The article attributed the details regarding this supposed alignment to the famous British astronomer Patrick Moore who supposedly stated,"At exactly 9:47 PST AM on Jan. 4, Pluto will pass directly behind Jupiter, in relation to Earth. This rare alignment will mean that the combined gravitational force of the two planets would exert a stronger tidal pull, temporarily counteracting the Earth's own gravity and making people virtually weightless."
According to the article, people on Earth could experience this "Jovian-Plutonian Gravitational Effect" by "jumping in the air at the precise moment the alignment occurred." If they did so, Moore supposedly said, they would experience a "strange floating sensation."
But this story is completely false. In fact, it is a repurposing of an old April Fools' Day joke told by Moore in 1976.
He did say it … but it's still untrue
Interestingly, many who heard that the "Zero Gravity Day" claims have been attributed to Moore were quick to point out that he could not have done so this year, because he passed away on Dec. 9, 2012. Notes Susan Rose, president of New York’s Amateur Observers' Society and a long-time friend of Moore: "Patrick must be turning over in his grave."
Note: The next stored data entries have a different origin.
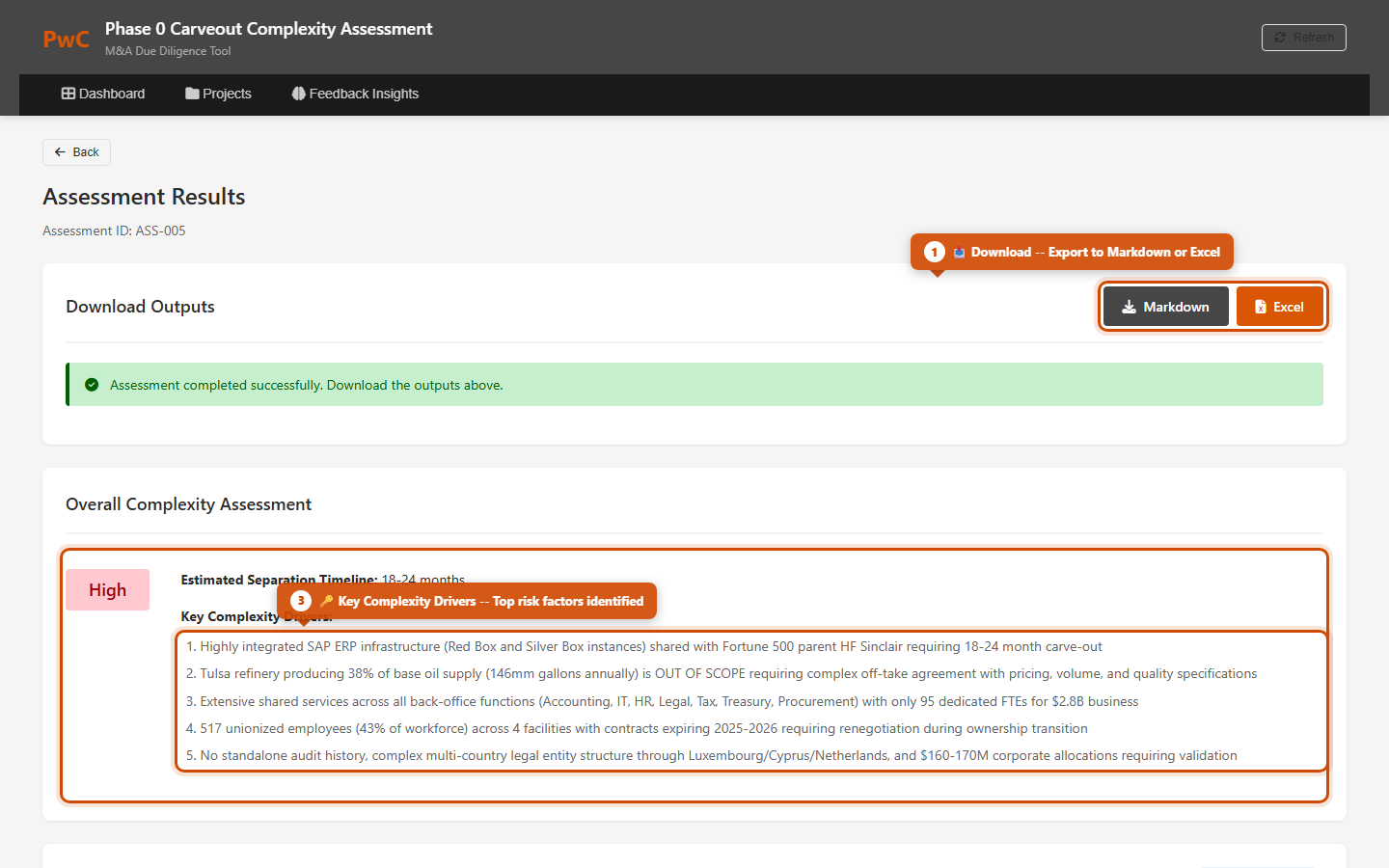Select the 517 unionized employees driver item
This screenshot has width=1389, height=868.
[x=637, y=728]
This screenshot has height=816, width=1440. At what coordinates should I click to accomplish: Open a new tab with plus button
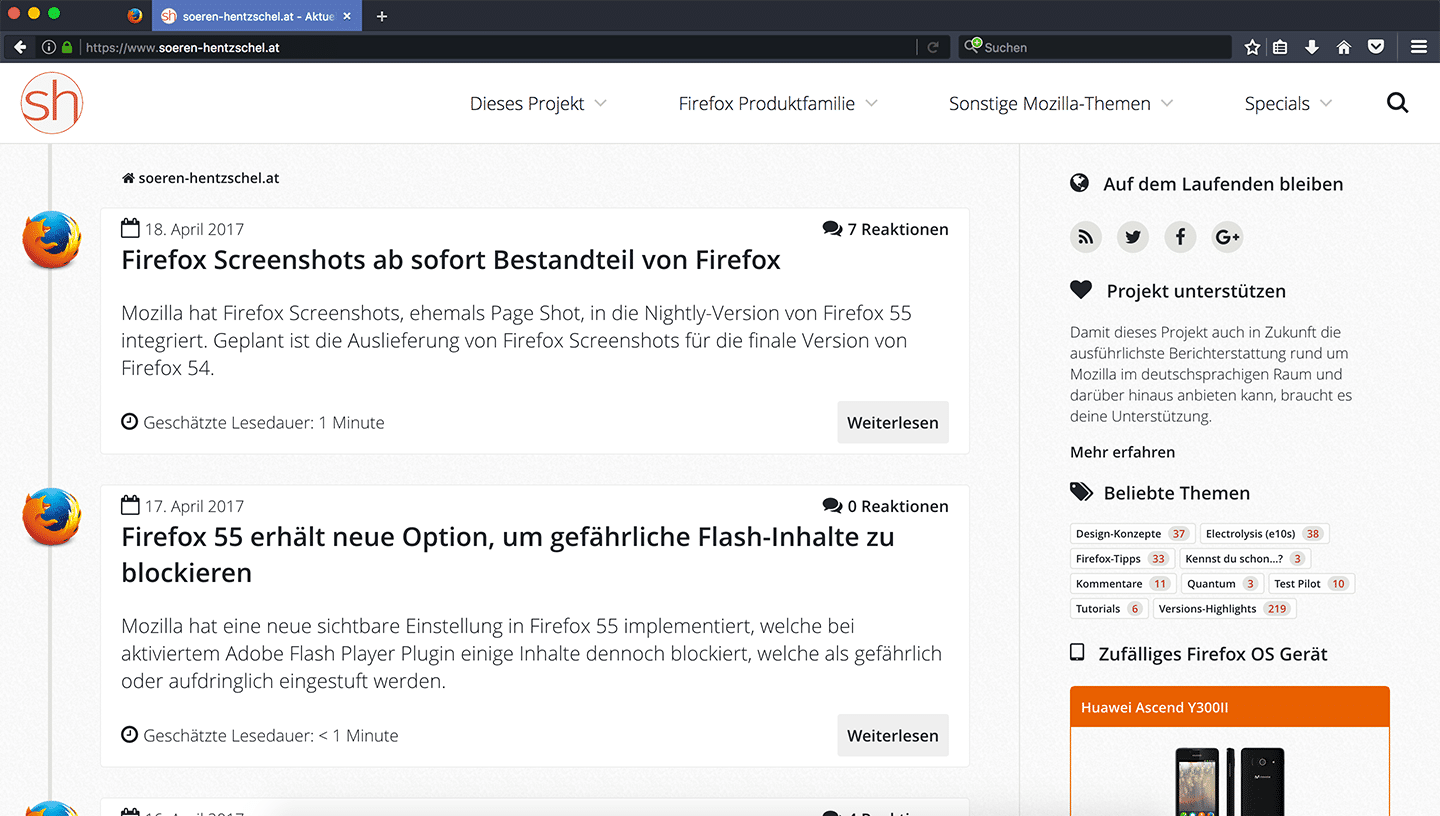point(382,16)
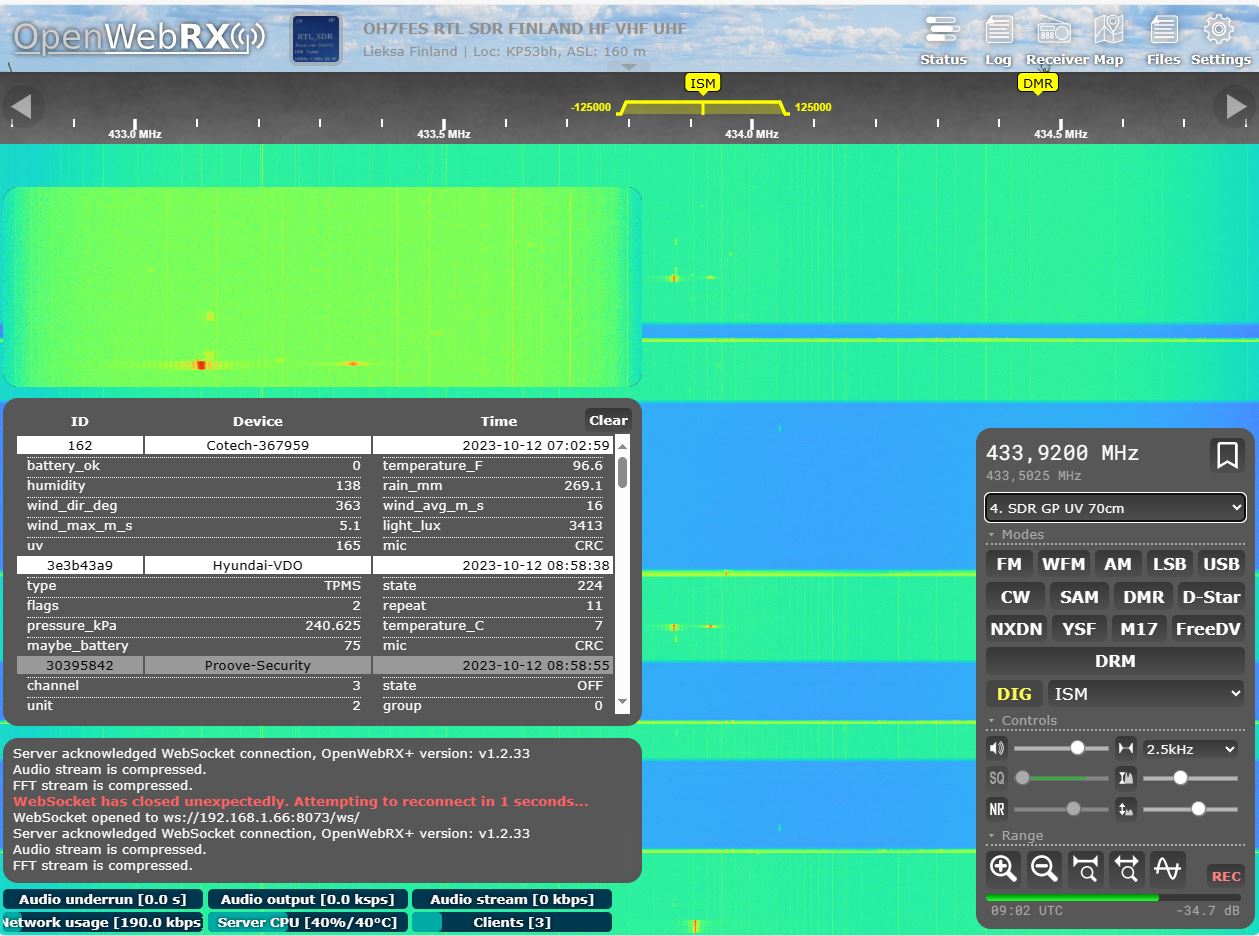1259x936 pixels.
Task: Click the bookmark icon beside the frequency
Action: [1226, 456]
But as it turns out, he did make the claims nearly 39 years ago. However, it was a joke.
Moorewas a British amateur astronomer who attained prominent status in that field as a writer, researcher, radio commentator and television presenter. On April Fools' Day in 1976, Moore informed a local radio audience of the "Jovian-Plutonian Gravitational Effect," which would occur that very day at 9:47 a.m. He jokingly informed his radio audience that they would experience a strange floating sensation if they jumped in the air at that time.
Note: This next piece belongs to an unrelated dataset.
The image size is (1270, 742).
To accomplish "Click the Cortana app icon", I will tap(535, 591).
Amazingly, within minutes after the appointed time, dozens of listeners had reportedly phoned in to say the experiment had worked!
Moore probably never would have dreamt that his radio prank would be recycled and appear before a worldwide audience on the Internet decades later.
No alignment and no gravitational tug
The claim that Pluto will pass directly behind Jupiter in relation to Earth is totally untrue. The hoax claims that this supposed alignment, with the resulting combined gravitational force of the two planets, would exert a stronger tidal pull, temporarily counteracting the Earth's own gravity and making people virtually weightless.
But the truth is Pluto and Jupiter are currently on opposite sides of the sky as seen from Earth. Pluto will be in conjunction with the sun on Saturday, while Jupiter will be at opposition to the sun just over a month later, on Feb. 6. To state that Pluto will pass behind the sun on Sunday is a complete fallacy.
And even if it were true that Jupiter and Pluto were to align, what would that do? Jupiter is 130,000
times more massive than Pluto, so the smaller planet wouldn't much change Jupiter's usual gravitational effects. And just how could all this supposed extra gravity somehow concentrate into a single minute of time?
If you saw the message and were planning to jump in the air on Sunday at 9:47 a.m. PST (12:47 p.m. EST or 1747 GMT), just be advised that you won't be floating in the air for any longer than you would on any other day or time.
Joe Rao serves as an instructor and guest lecturer at New York's Hayden Planetarium. He writes about astronomy for Natural History magazine, the Farmer's Almanac and other publications, and he is also an on-camera meteorologist for News 12 Westchester, N.Y. Follow us @Spacedotcom, Facebook and Google+. Original article on Space.com.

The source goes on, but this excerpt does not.